SOURCE DOCUMENT
Paginate

Recent search pagination

Introduction

Search queries typically match on more Tweets than can be returned in a single API response. When that happens, the data is returned in a series of 'pages'. Pagination refers to methods for requesting all of the pages in order to retrieve the entire data set.

Here are fundamental recent search pagination details:

  • The recent search endpoints will respond to a query with at least one page, and provide a next_token in its JSON response if additional pages are available. To receive matching Tweets, this process can be repeated until no token is included in the response.
  • The next_token does not expire. Multiple requests using the same next_token value will receive the same results, regardless of when the request is made.
  • Tweets are delivered in reverse-chronological order, in the UTC timezone. This is true within individual pages, as well as across multiple pages: 
    • The first Tweet in the first response will be the most recent one matching your query.
    • The last Tweet in the last response will be the oldest one matching your query.
  • The max_results request parameter enables you to configure the number of Tweets returned per response. This defaults to 10 Tweets and has a maximum of 100. 
  • Every pagination implementation will involve parsing next_tokens from the response payload, and including them in the 'next page' search request. See below for more details on how to construct these 'next page' requests.
     

The recent search endpoint was designed to support two fundamental use patterns:

  • Get historical - Requesting matching Tweets from a time period of interest. These are typically one-time requests in support of historical research. Search requests can be based on start_time and end_time request parameters. recent search endpoint respond with Tweets delivered in reverse-chronological order, starting with the most recent matching Tweet. 
  • Polling - Requesting matching Tweets that have been posted since the last Tweet received. These use cases often have a near-real-time focus and are characterized by frequent requests, "listening" for new Tweets of interest. The recent search endpoint provide the since_id request parameter in support of the 'polling' pattern. To help with navigating by Tweet IDs, the until_id request parameter is also available.

MATERIAL PROVIDED

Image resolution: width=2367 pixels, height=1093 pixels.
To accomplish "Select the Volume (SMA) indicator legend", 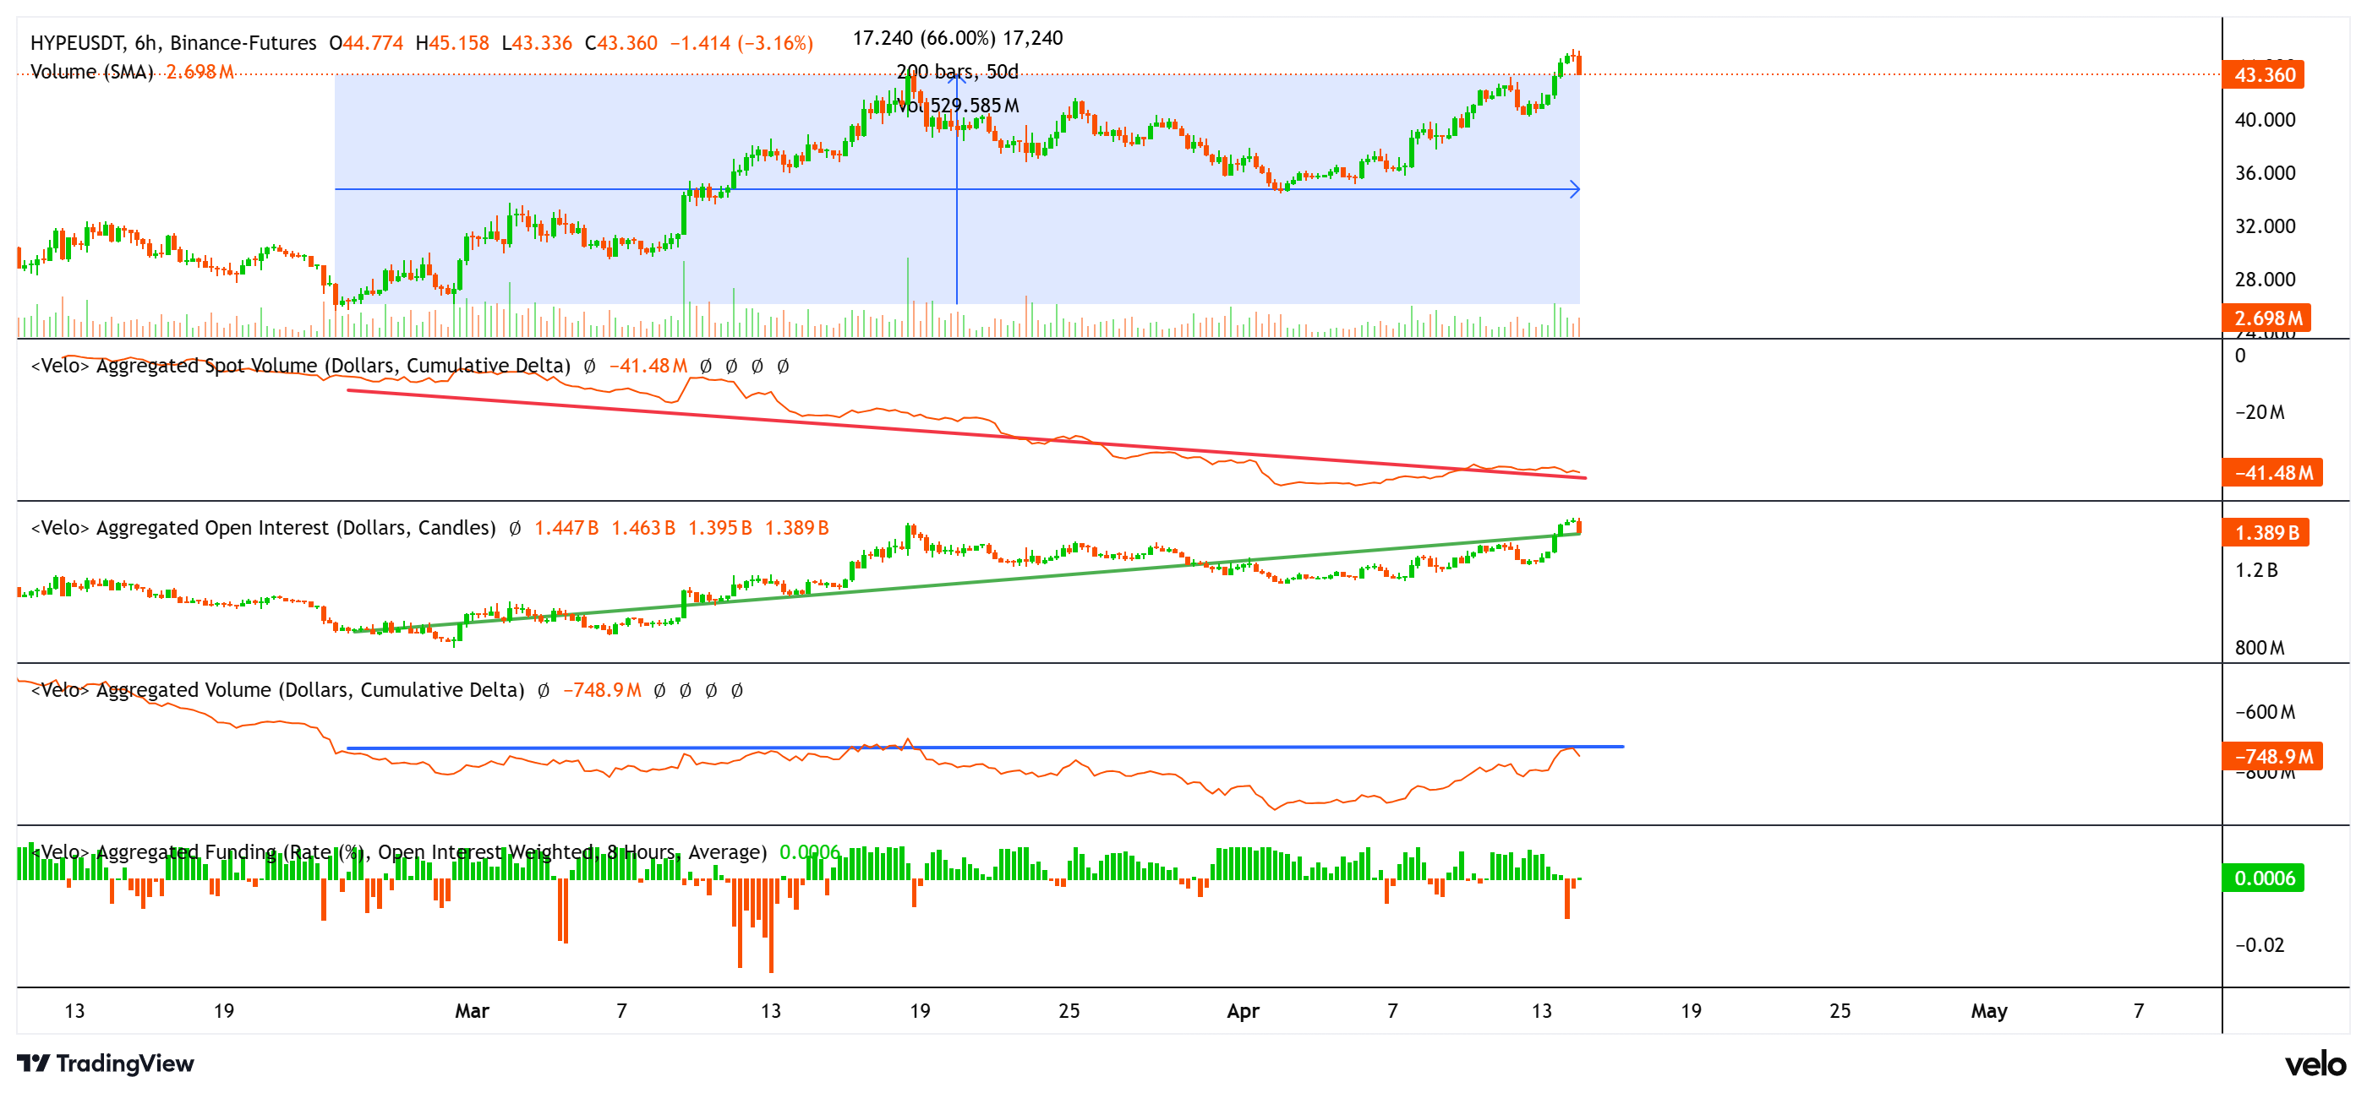I will click(x=92, y=72).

WRITTEN TASK
Can you resume the page on recent search pagination, starting right after its last sentence? None of the material is needed for this.

OUTPUT OF THE EXERCISE
Next, we'll discuss the historical mode. This is the default mode of the recent search endpoint and illustrates the fundamentals of pagination. Then we'll discuss examples of polling use cases. When polling triggers pagination, there is an additional step to manage search requests.
 

Retrieving historical data

This section outlines how you can retrieve Tweets from a period of interest (currently limited to the last seven days) using the start_time and end_time request parameters. Historical requests are typically one-time requests in support of research and analysis. 

Making requests for a period of data is the default mode of the recent search endpoint. If a search request does not specify a start_time, end_time, or since_id request parameter, the end_time will default to "now" (actually 30 seconds before the time of query) and the start_time will default to seven days ago.

The endpoint will respond with the first 'page' of Tweets in reverse-chronological order, starting with the most recent Tweet. The response JSON payload will also include a next_token if there are additional pages of data. To collect the entire set of matching Tweets, regardless of the number of pages, requests are made until no next_token is provided. 

For example, here is an initial request for Tweets with the keyword snow from the last week:

https://api.twitter.com/2/tweets/search/recent?query=snow

The response includes the most recent 10 Tweets, along with these "meta" attributes in the JSON response:

"meta": {
        "newest_id": "1204860593741553664",
        "oldest_id": "1204860580630278147",
        "next_token": "b26v89c19zqg8o3fobd8v73egzbdt3qao235oql",
        "result_count": 10
    }


To retrieve the next 10 Tweets, this next_token is added to the original request. The request would be:

https://api.twitter.com/2/tweets/search/recent?query=snow&next_token=b26v89c19zqg8o3fobd8v73egzbdt3qao235oql

The process of looking for a next_token and including it in a subsequent request can be repeated until all (or some number of) Tweets are collected, or until a specified number of requests have been made. If data fidelity (collecting all matches of your query) is key to your use case, a simple "repeat until request.next_token is null" design will suffice. 
 

Polling and listening use cases

This section outlines how you can retrieve recent Tweets by polling the recent search endpoint with the since_id request parameter. 

With polling use cases, "any new Tweets of interest?" queries are made on an on-going, frequent basis. Unlike historical use cases, that base requests on time, polling use cases typically base requests on Tweet IDs.

Central to the polling use pattern is that every new Tweet has a unique ID that is 'emitted' from the Twitter platform generally in ascending order. If one Tweet has an ID smaller than another, it means it was posted earlier.

The recent search endpoint support navigating the Tweet archive by Tweet ID. Responses from the endpoint include oldest_id and newest_id Tweet IDs. In the polling mode, requests are made with the since_id set to the largest/newest ID received so far.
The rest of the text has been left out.